Text provided:
· · ·

Heinz Archive and Library

Opening times: Tuesdays, Wednesday and Thursdays from 10.00 to 17.00 by appointment only

Through its holdings and staff expertise the National Portrait Gallery Archive and Library seeks to be the foremost centre for the study of and research into portraiture.

The Archive and Library contains three collections: Archive, Library and a Reference collection of portraits. The Archive and Library is a publicly accessible centre for the study of works held by the NPG, the study of the history of portraiture and collects material which supports these areas.

Temporary restricted access to negatives: We are currently carrying out essential maintenance on the Gallery’s negative collection stores; these negatives form an important part of the photographs collection. As such there will be no access to a large proportion of these collections until May 2024, so the Gallery cannot fulfil digitisation requests or research enquires in the meantime. Please contact us after this date and the Gallery apologies for any inconvenience this may cause.

· · ·

Edit the text about the Heinz Archive and Library from "Through its holdings" up to and including "research into portraiture.", replacing "foremost" with "leading". The listing that follows has no connection to the text about the Heinz Archive and Library.

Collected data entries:
· · ·

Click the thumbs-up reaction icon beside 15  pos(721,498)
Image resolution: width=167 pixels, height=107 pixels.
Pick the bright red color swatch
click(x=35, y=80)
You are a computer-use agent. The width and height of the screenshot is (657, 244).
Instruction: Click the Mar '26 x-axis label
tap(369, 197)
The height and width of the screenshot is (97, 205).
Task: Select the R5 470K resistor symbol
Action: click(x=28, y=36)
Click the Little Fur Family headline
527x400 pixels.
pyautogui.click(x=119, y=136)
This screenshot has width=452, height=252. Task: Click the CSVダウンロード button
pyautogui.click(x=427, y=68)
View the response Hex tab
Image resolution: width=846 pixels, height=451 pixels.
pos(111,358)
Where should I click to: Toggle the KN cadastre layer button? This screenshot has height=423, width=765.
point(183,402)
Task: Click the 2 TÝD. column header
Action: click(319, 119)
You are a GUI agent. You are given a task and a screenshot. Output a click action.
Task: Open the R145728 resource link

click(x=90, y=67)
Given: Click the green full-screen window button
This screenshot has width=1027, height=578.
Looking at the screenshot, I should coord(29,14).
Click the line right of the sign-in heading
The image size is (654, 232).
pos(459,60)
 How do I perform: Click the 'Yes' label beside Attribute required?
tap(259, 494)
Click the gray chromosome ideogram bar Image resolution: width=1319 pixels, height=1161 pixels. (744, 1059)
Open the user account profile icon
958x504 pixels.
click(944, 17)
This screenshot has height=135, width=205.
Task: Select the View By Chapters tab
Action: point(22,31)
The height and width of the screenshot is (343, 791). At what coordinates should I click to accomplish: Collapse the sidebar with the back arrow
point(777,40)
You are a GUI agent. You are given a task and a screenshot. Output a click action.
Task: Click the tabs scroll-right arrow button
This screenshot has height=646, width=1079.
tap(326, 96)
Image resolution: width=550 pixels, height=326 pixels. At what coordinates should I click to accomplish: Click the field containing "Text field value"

· · ·

Exercise result:
Through its holdings and staff expertise the National Portrait Gallery Archive and Library seeks to be the leading centre for the study of and research into portraiture.